* What you have to do
Could you give the records from the line containing "Screen dimensions: 1113x600" through the end of the records again, with "trait icon" replaced by "skill icon", everything else unchanged and the pictures left out?

-- start of Material for this task --

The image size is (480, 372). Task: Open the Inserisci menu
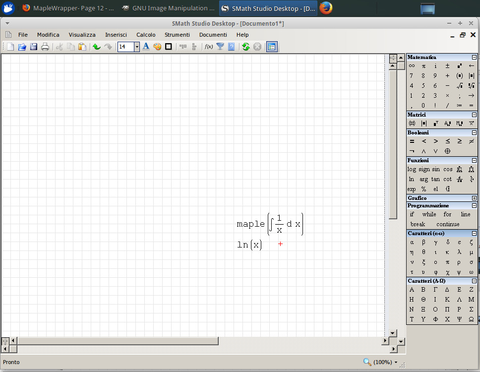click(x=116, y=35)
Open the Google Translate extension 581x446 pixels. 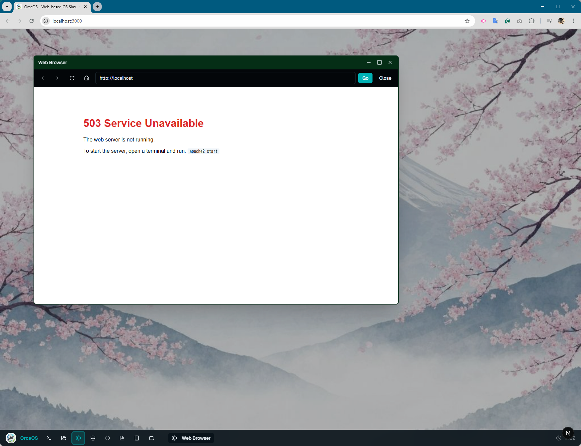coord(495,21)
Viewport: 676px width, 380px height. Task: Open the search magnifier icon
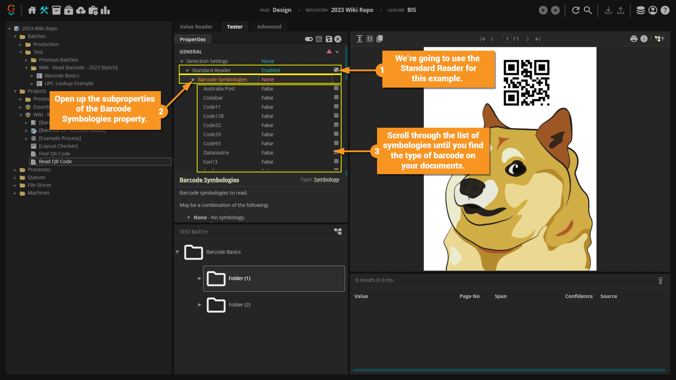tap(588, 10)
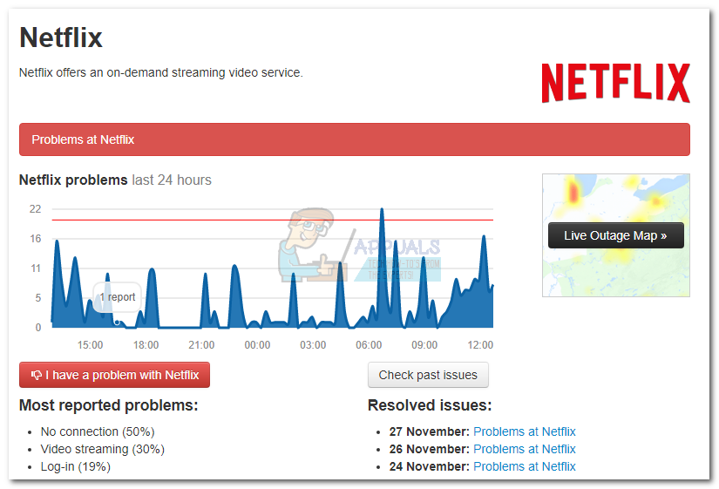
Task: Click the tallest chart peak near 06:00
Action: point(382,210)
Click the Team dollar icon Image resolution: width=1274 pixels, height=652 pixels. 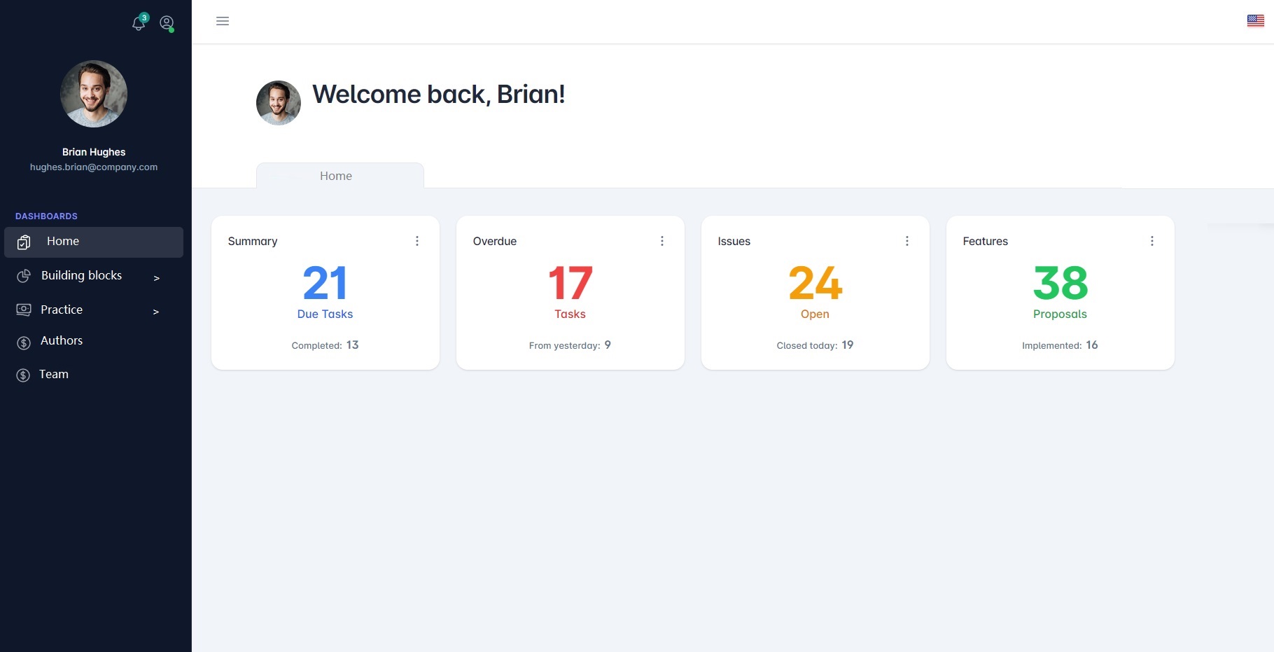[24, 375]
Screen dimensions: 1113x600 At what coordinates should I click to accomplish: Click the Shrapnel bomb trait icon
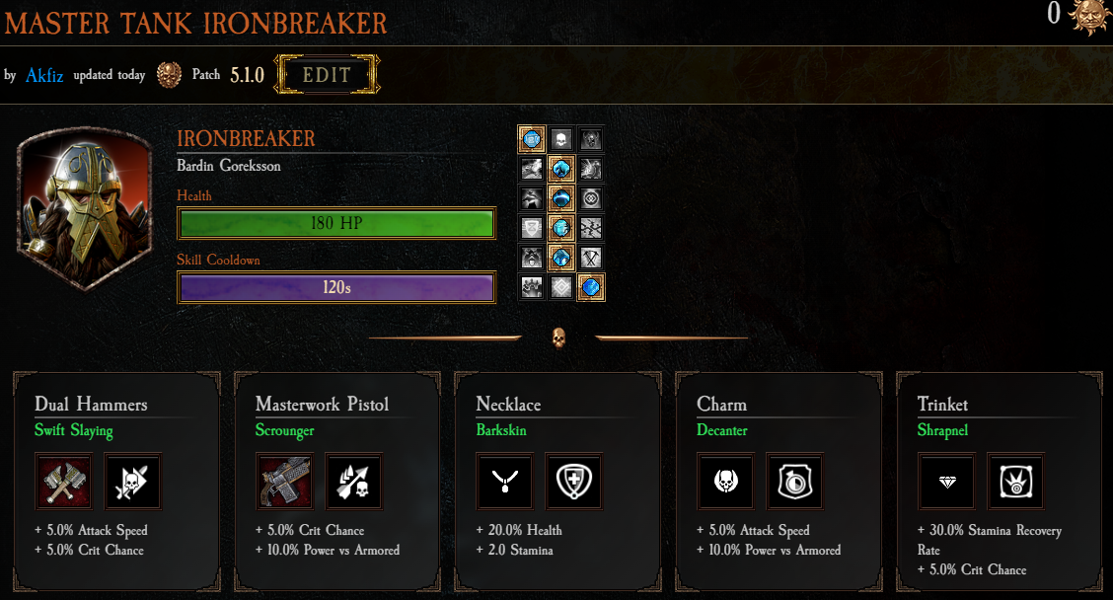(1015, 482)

-- end of Material for this task --

* Exercise response
Screen dimensions: 1113x600 At what coordinates should I click to accomplish: Click the Shrapnel bomb skill icon
(1015, 482)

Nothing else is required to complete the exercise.